Gözlerinize Bunu Yapmayın
Kocaeli Üniversitesi (KOÜ) Göz Hastalıkları Anabilim Dalı Öğretim Üyesi Prof. Dr. Özgül Altıntaş, göze yapılan şiddetli kaşıma ve ovalama işlemlerinin keratokonus hastalığını başlatabileceğini bildirdi.
Altıntaş, gözün en ön tabakasını "kornea" denilen saydam tabaka oluşturduğunu belirterek, bu tabakanın insanların cisimleri net olarak görebilmesini sağladığını söyledi.
Korneanın gözün kırma derecesini belirleyen en önemli optik unsuru oluşturduğunu ifade eden Altıntaş, keratokonus hastalığının kornea dokusunun eğriliğinin sivrileşmesi, öne doğru bombeleşmesi ve dokunun incelmesiyle ilerleyici bir yapıda olduğunu kaydetti.

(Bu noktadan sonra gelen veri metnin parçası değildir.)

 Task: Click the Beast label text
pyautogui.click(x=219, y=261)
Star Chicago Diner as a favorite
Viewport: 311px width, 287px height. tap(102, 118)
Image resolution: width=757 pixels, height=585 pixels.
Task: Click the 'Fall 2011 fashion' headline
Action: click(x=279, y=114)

Altıntaş, artan kornea eğriliği ve incelmeyle hastanın gözlük derecesinde giderek artma meydana geldiğini dile getirerek, "Her iki gözü de tutan bir hastalıktır, fakat her iki gözde eşit şiddette değildir. Keratokonus hastalığının görüldüğü kişilerde zaman içinde iki göz kırılma kusuru arasındaki asimetri artar ve hastanın gözlükle dahi görmesi düzeltilemez hale gelir. Hastalık hem görmeyi bozması hem de ilerleyici olması nedeniyle erken tanınması önemlidir. Tedavide amaç görme keskinliğini olabilecek en üst seviyeye çıkarmak ve hastalığın ilerleyici seyrini durdurabilmektir. Erken tanı ve tedavi kadar hastalığın düzenli takibi de çok önemlidir" ifadesini kullandı.
"GÖZÜ ŞİDDETLE KAŞIMA KERATOKONUS HASTALIĞINI BAŞLATABİLİR"

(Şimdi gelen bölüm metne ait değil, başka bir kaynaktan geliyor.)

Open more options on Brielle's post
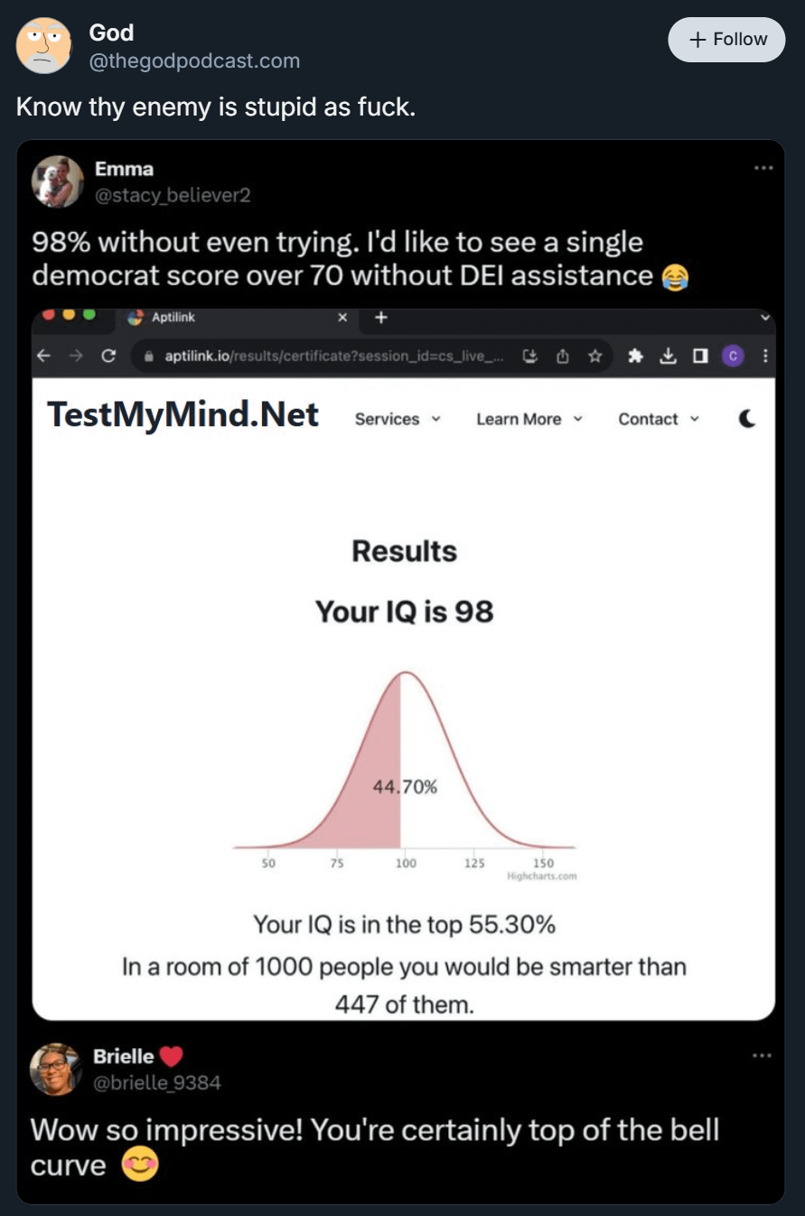The height and width of the screenshot is (1216, 805). 763,1055
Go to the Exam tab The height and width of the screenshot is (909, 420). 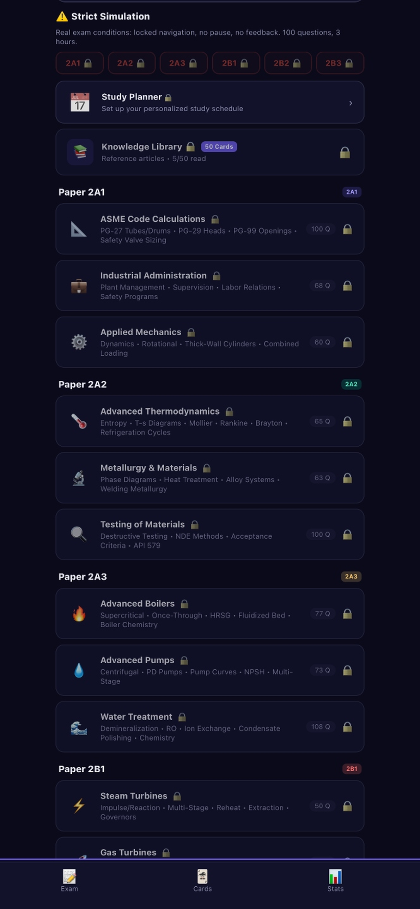click(x=69, y=880)
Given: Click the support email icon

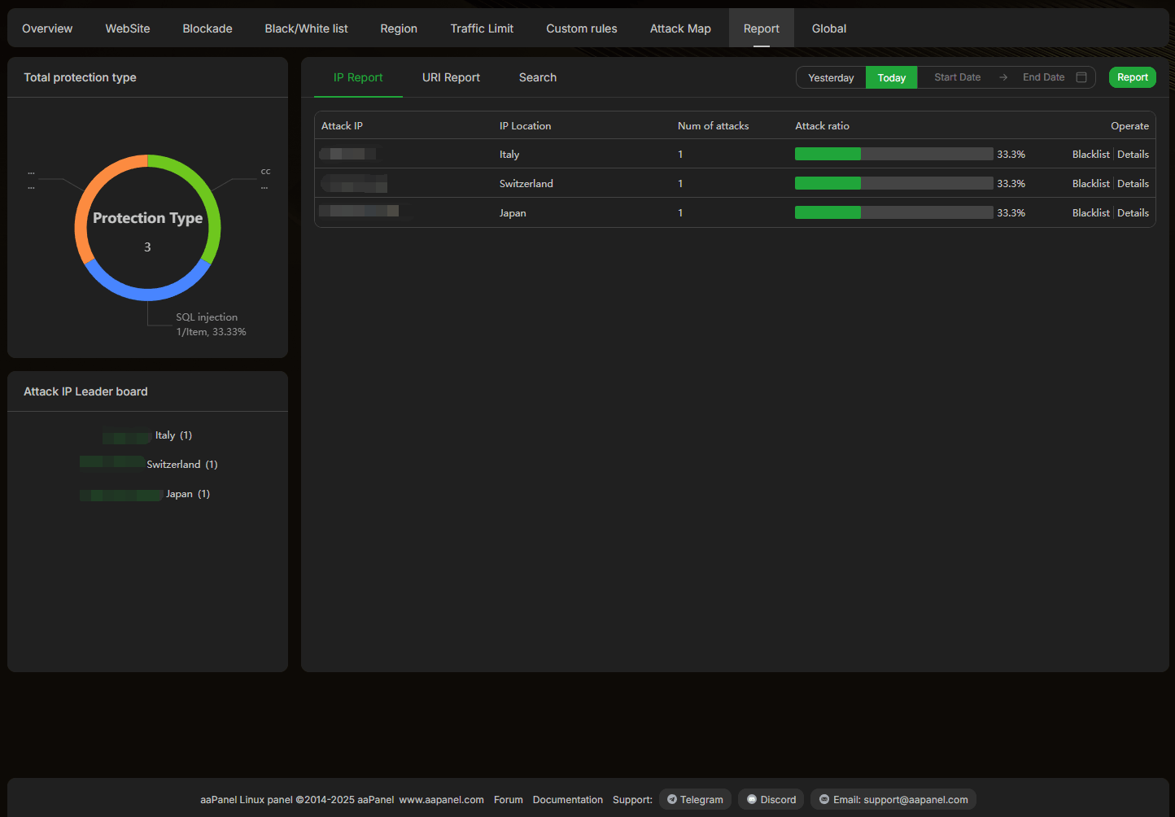Looking at the screenshot, I should pos(824,799).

Keratokonus hastalığının gelişme nedenlerinin kesin olmadığını ancak araştırmacıların genetik faktörler üzerinde durduğunu belirten Altıntaş, "Gözü şiddetle kaşıma ve ovalama gibi göze uygulanan travmalar, keratokonus hastalığını başlatabileceği ve ilerletebileceği bilinmektedir" dedi.

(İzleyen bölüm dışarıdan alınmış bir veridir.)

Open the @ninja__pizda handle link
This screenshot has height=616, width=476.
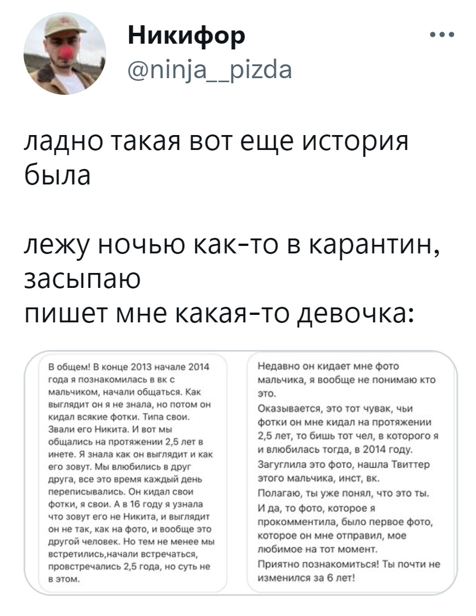click(x=210, y=70)
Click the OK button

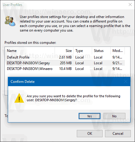pyautogui.click(x=90, y=134)
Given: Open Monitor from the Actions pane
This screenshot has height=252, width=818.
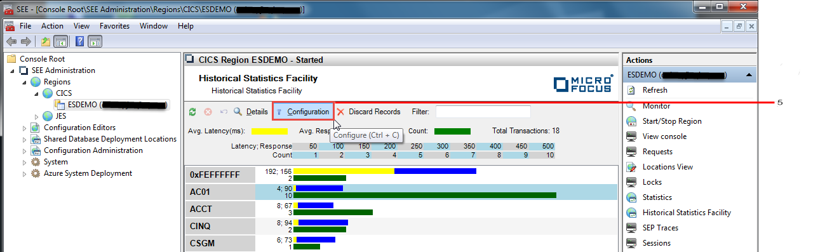Looking at the screenshot, I should tap(655, 106).
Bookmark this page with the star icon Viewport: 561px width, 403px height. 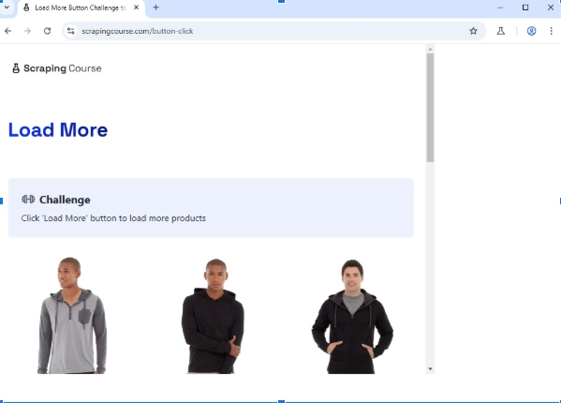point(473,31)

Altıntaş, yapılan araştırmalarda hastaların göz kaşıma alışkanlığının önlenmesiyle bile hastalıktaki ilerlemenin durabildiğinin görüldüğünü ifade ederek, bu nedenle bahar aylarında alerjik hastalara tıbbi destek verilmesi gerektiğini bildirdi.
"ERGENLİK ÇAĞI ÇOK ÖNEMLİ"
Hastalık tanısının en erken 5-6 yaş arasında alan vakalar olduğunu anlatan Altıntaş, şunları kaydetti: "Sıklıkla ergenlik yaş döneminde hormonal değişimin en yoğun olduğu dönemde başlar ve bu dönem de hızlı ilerleme eğilimindedir. Her yıl değişen gözlük numarası ve özellikle asimetrik miyop astigmatizma artış, ışığa duyarlılığın artması, çift görme, ışıkların etrafında halkalar görme durumunda bir göz hekimine başvurulmalıdır.
Tedavide hastanın görme keskinliğini artırmak amacıyla gözlük sınırlarını aşanlarda özel kontakt lensler kullanılır. Kontakt lens kullanamayan veya fayda göremeyen hastalarda kornea içine halka yerleştirilmesi uygulanmaktadır. Hastalığın ilerlemesini durdurmada ise Crosslinking tedavisi yapmaktayız. Riboflavin içeren damla ile beraber uygulanan UVA ile kornea dokusundaki bağlar güçlendirilip hastalığın mevcut durumunda sabitlenmesi amaçlanır. Biz de kliniğimizde 2008 yılından beri bu tedaviyi uygulamaktayız. Tedavisiz kalan hastalarda geç dönemde kornea nakli ihtiyacı doğmaktadır."
Altıntaş, korneanın ön yüzüne sürtünen veya baskı yapan kontakt lenslerin kaşımaya benzer bir mekanizmayla hastalığı ilerletebildiğini belirterek, şöyle konuştu:
"Gözlükten kurtarmak amacıyla korneaya uygulanan flepli laser tedavileri keratokonus oluşumuna neden olabilir, laser sonrası oluşan keratokonus hastalığına korneal ektazi adı verilir. Tedavisi keratokonus ile aynıdır. Bir diğer hormonal seviyelerde artışın yaşandığı gebelik ve emzirme dönemlerinde keratokonus hastalığının ilerleme riski artabilir.
Keratokonus hastalarının gebe kalmadan önce incelenmesi ve ilerleme olasılığı olan hastaların gebelik öncesi tedavi edilmesi gerekebilir. Eğer keratokonus hastası gebe kalır ise gebelik ve emzirme döneminde sık aralıklarla takip edilmelidir. Gebelik sırasında tedavi yapılmamaktadır. Fakat emzirme döneminde gerektiğinde tedavi planlanabilir."